Whiskey Sour am Strand
Ronja von Rönne hat sich vorab mit L'essentiel über die Generation Y, der zwischen 1980 und 1999 Geborenen, ausgetauscht. Auch über den mit jeder Jugend diskutierten Generationenkonflikt: Gestandene Personaler haben Probleme mit den wenig materiellen Wünschen der Generation Y (Sabbatical, Baby-Pause, Work-Life-Balance). Mancher stempelt die «Jugend von heute» wahrscheinlich tagtäglich als Weicheier ab. Hat von Rönne einen Tipp, wie die Jungen erklären, warum sie sich nicht aufreiben, sondern persönlich entwickeln wollen? Vielleicht, aber für von Rönne läuft es eh anders: «Sie müssen sich nicht erklären. Es ist Verpflichtung und Privileg der Jungen, den Alten zu widersprechen und scheinbar gesetzte Wertvorstellungen zu hinterfragen.»

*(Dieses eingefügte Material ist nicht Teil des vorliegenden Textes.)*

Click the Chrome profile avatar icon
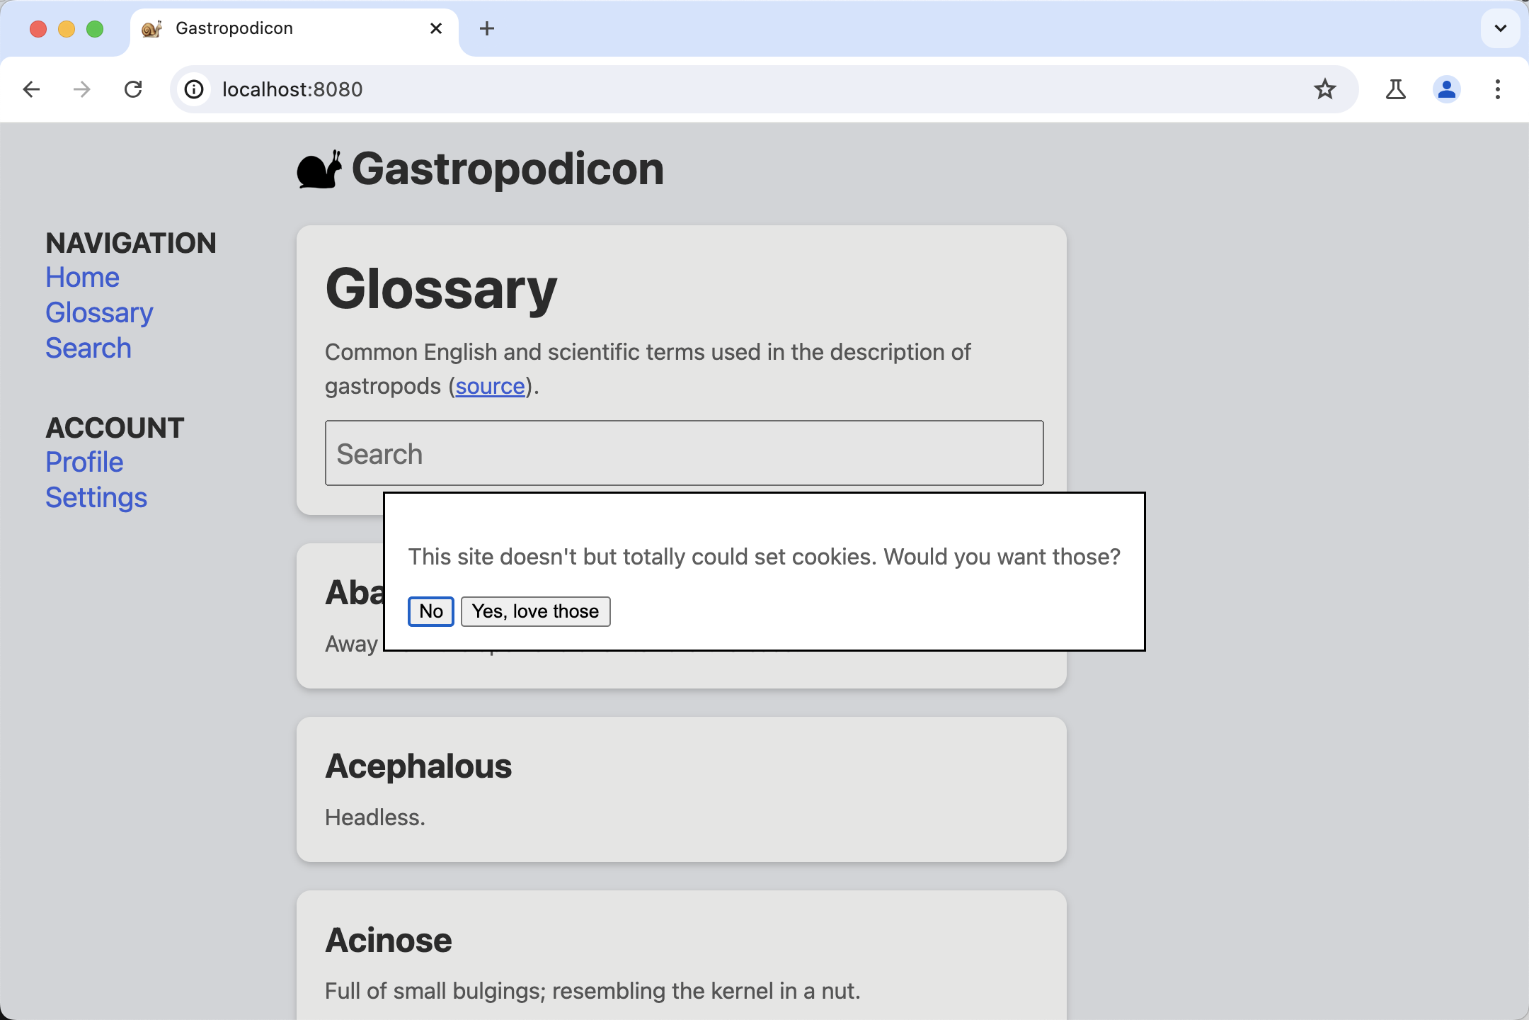The width and height of the screenshot is (1529, 1020). tap(1446, 90)
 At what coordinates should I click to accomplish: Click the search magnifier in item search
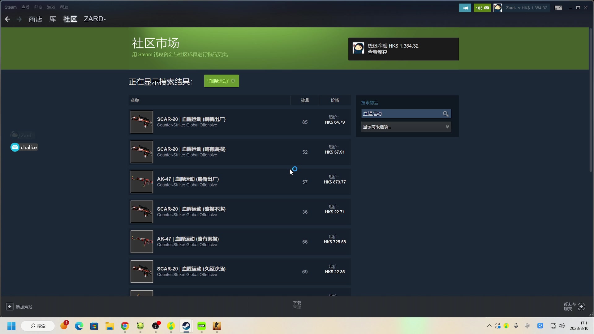pyautogui.click(x=446, y=114)
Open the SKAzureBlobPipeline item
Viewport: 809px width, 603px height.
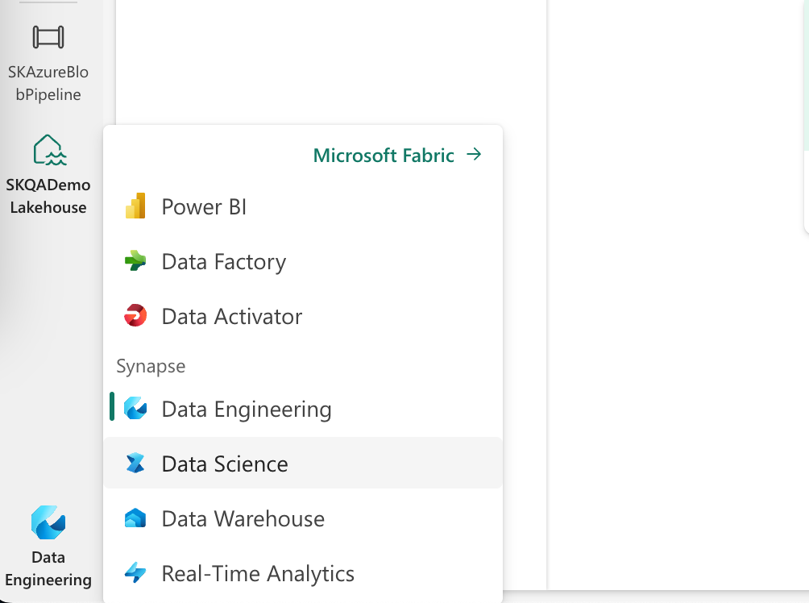48,56
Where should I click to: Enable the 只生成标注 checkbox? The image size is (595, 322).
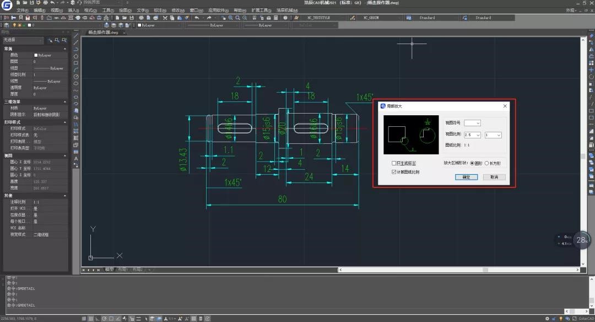(394, 163)
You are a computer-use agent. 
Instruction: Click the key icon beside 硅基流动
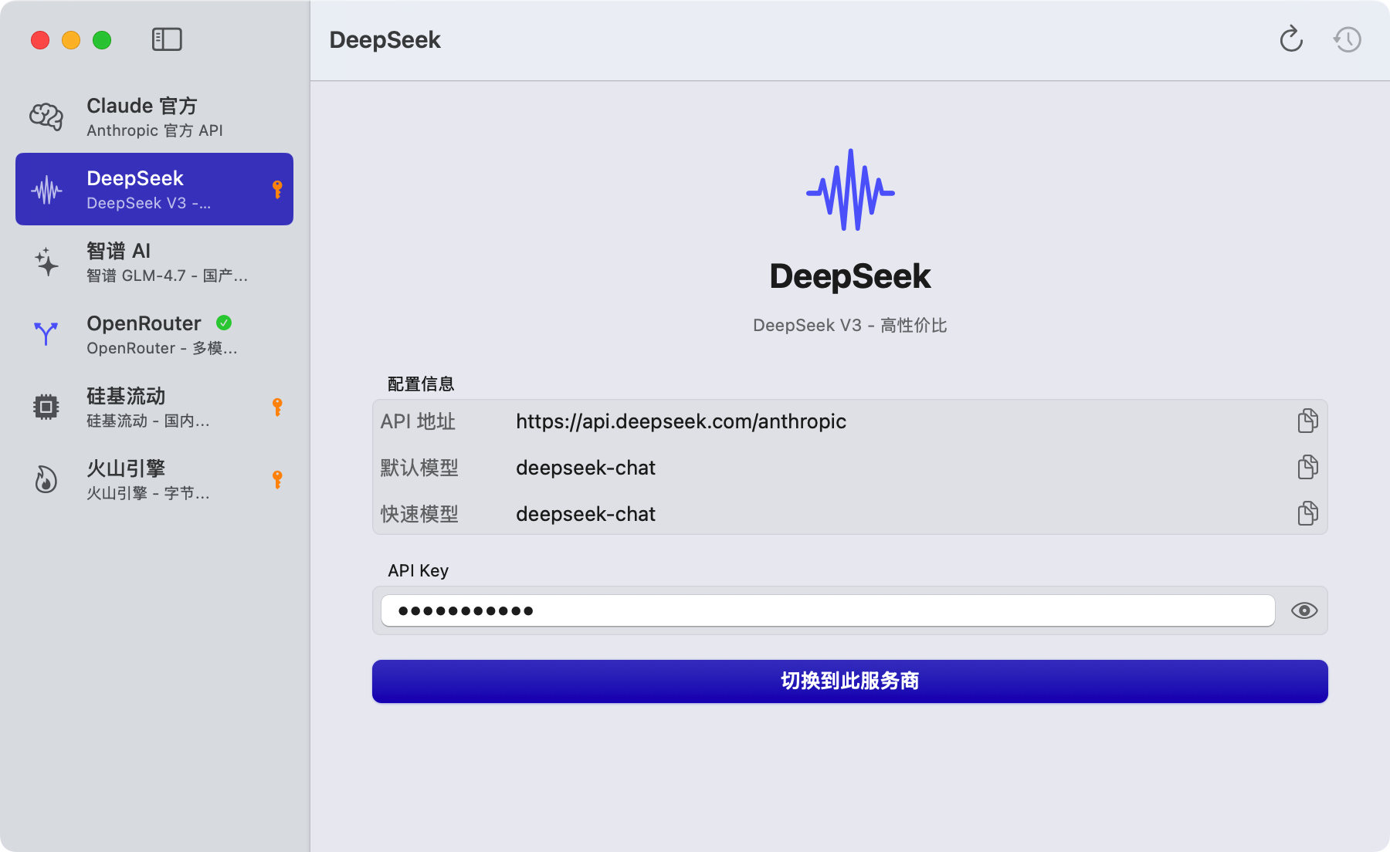tap(277, 407)
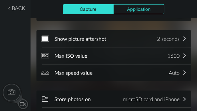This screenshot has height=111, width=197.
Task: Tap the photo camera mode icon
Action: pyautogui.click(x=11, y=92)
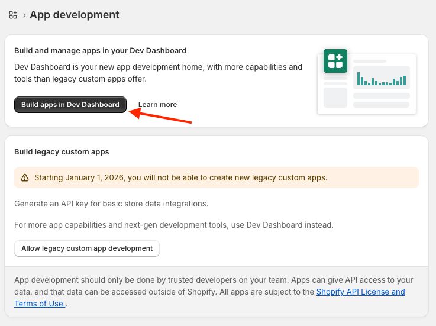
Task: Click the App development page title
Action: pos(75,15)
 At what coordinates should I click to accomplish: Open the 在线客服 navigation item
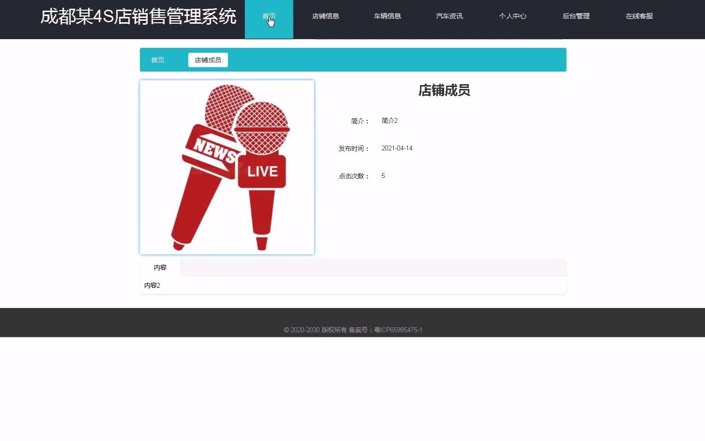coord(638,16)
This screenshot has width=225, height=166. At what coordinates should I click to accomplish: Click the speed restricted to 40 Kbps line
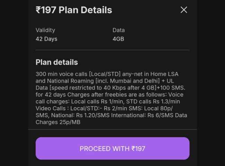point(110,88)
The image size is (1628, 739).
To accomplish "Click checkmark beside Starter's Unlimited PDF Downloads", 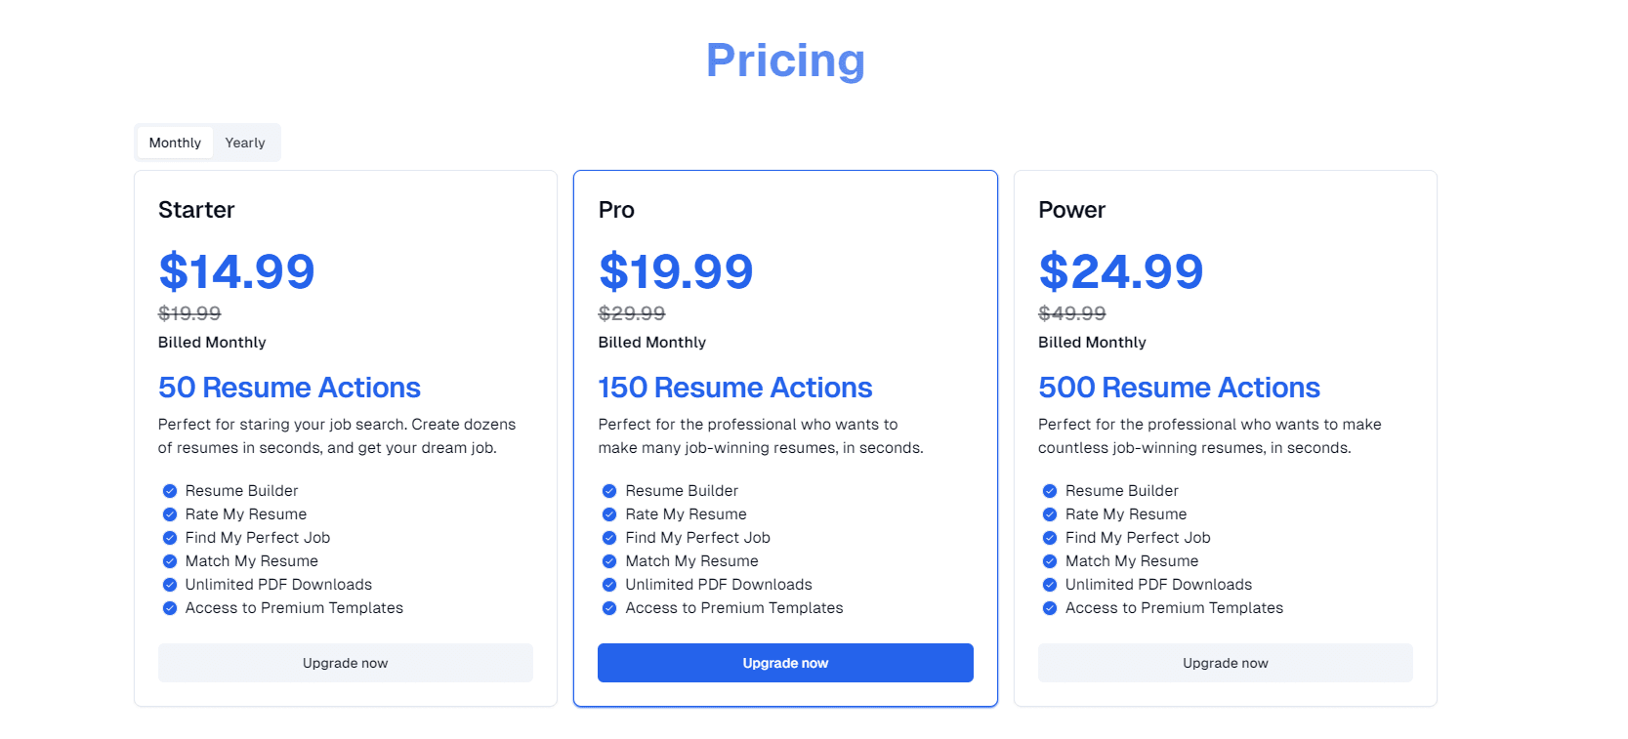I will (x=170, y=585).
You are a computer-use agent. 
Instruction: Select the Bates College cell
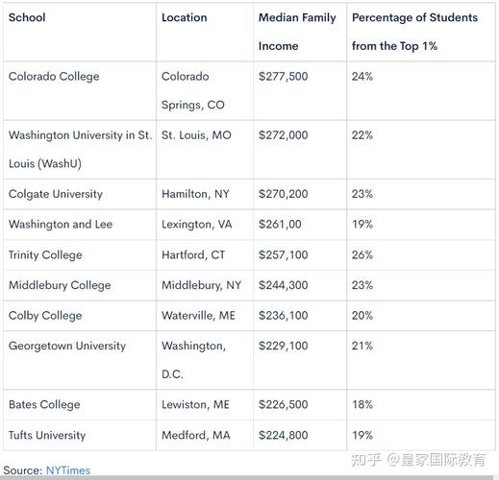point(44,405)
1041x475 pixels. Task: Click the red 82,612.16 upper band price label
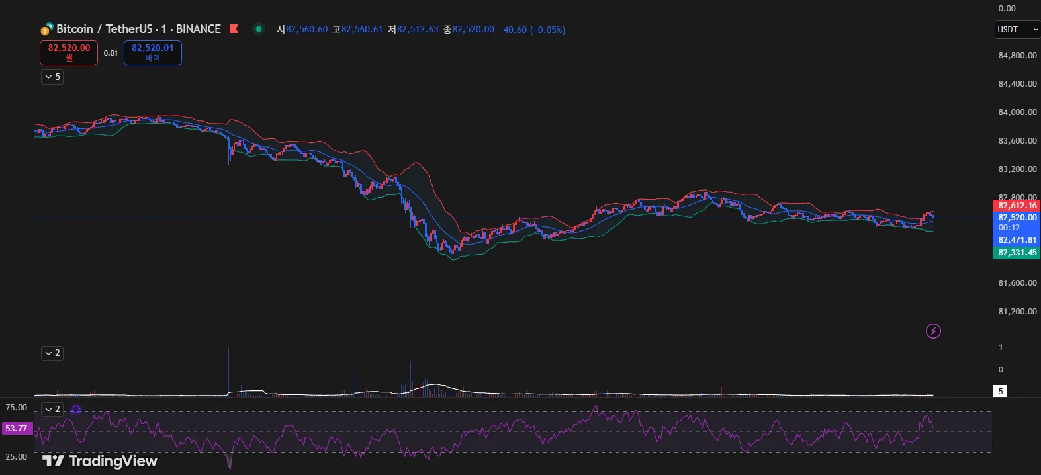point(1017,206)
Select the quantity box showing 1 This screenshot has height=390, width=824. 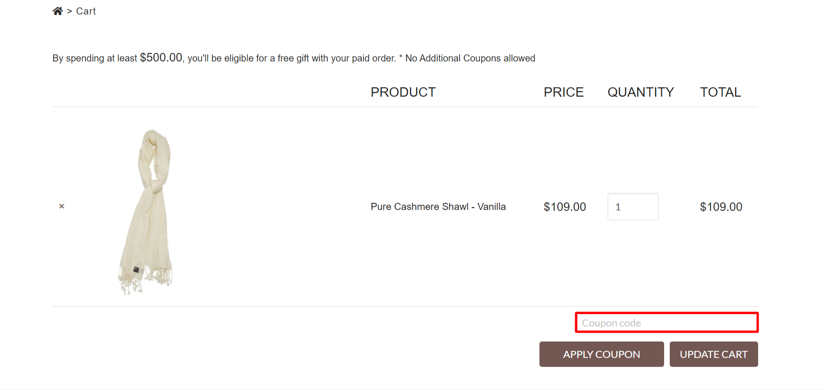pos(633,207)
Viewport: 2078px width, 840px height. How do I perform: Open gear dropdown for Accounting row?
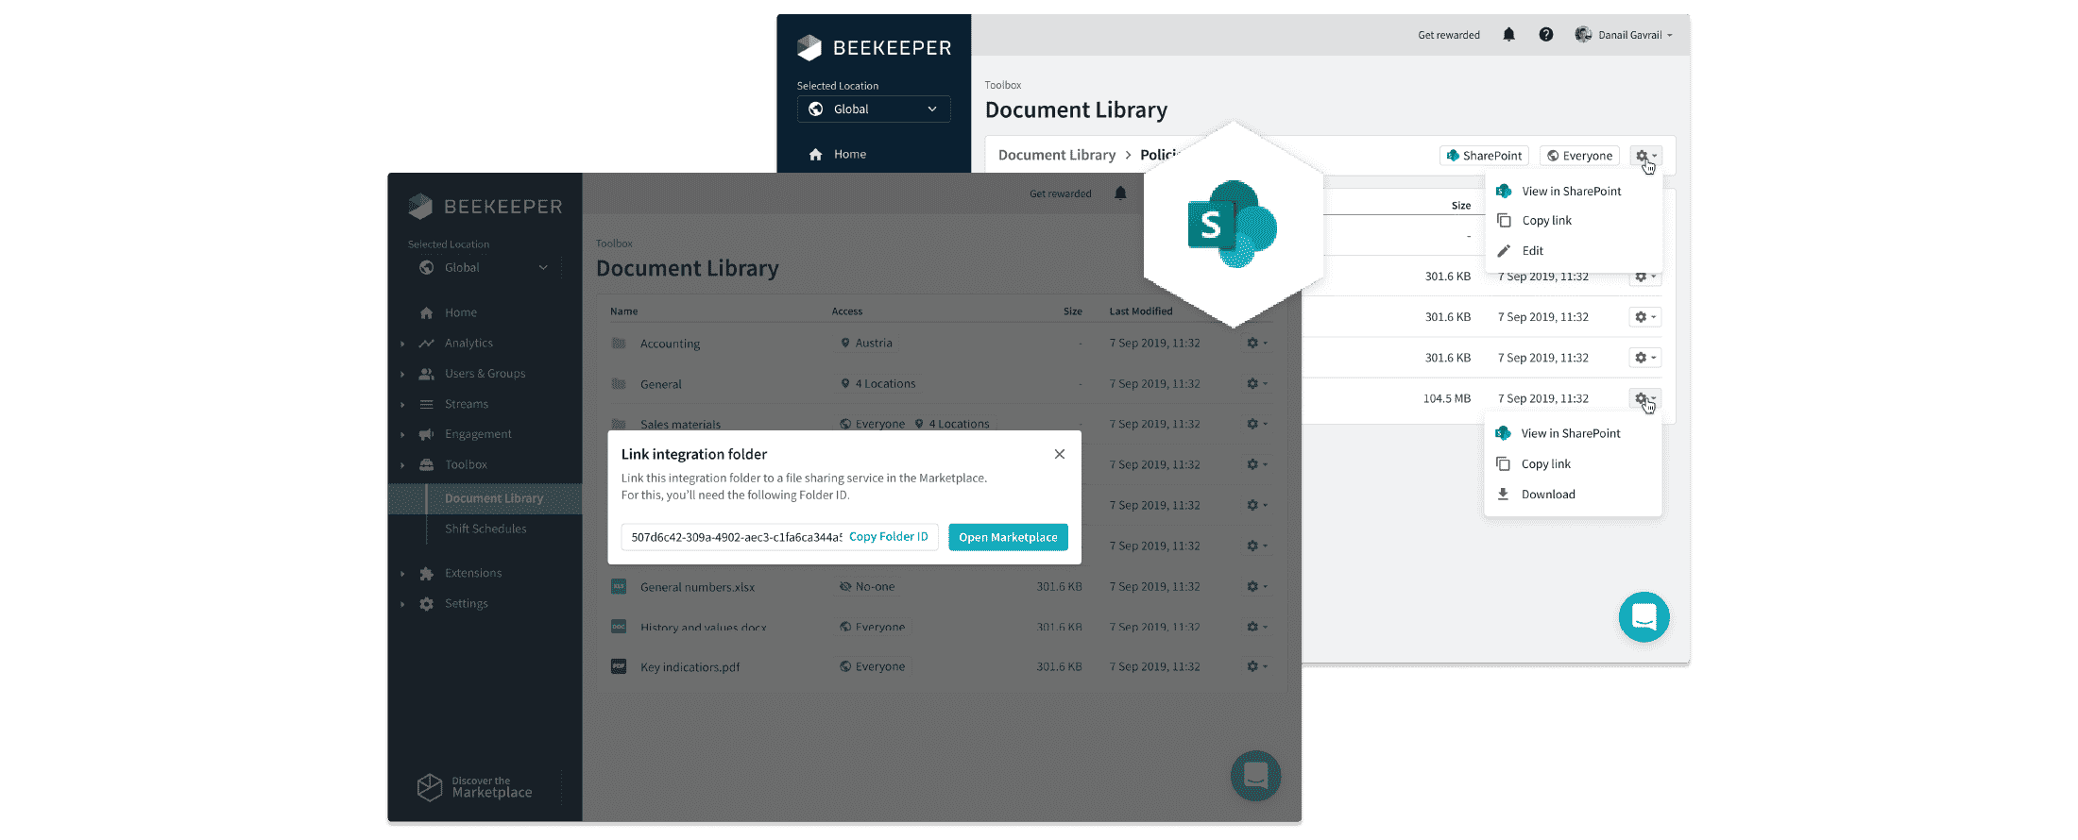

Um Personaler mit gesetzten Wertvorstellungen ein wenig zu trollen, hat L'essentiel von Rönne nach ihrer Zukunft gefragt. Die Frage «Wo sehen Sie sich in 20 oder 30 Jahren?» drängte sich dabei geradezu zwanghaft auf. «Ein Strand in Südfrankreich. Ein junger, gutaussehender Franzose bringt mir einen Whiskey Sour, fragt, ob ich noch etwas brauche, und ich antworte 'nein, nein, nein, gar nicht'. Denn ich habe absolut alles, was es zum Glücklichsein braucht.» Kein Reihenhaus, keine Führungsposition, kein schickes Auto. Selbstironisch kommt von Rönne dann in die Realität zurück: «Wahrscheinlich genauso fluchend wie momentan vor einer leeren Seite, wahrscheinlich immer noch zaudernd und hadernd und ab und zu ist kurz alles gut, und keiner weiß, warum.» Mindestens drei Minuspunkte vom fiktiven Personaler der alten Schule.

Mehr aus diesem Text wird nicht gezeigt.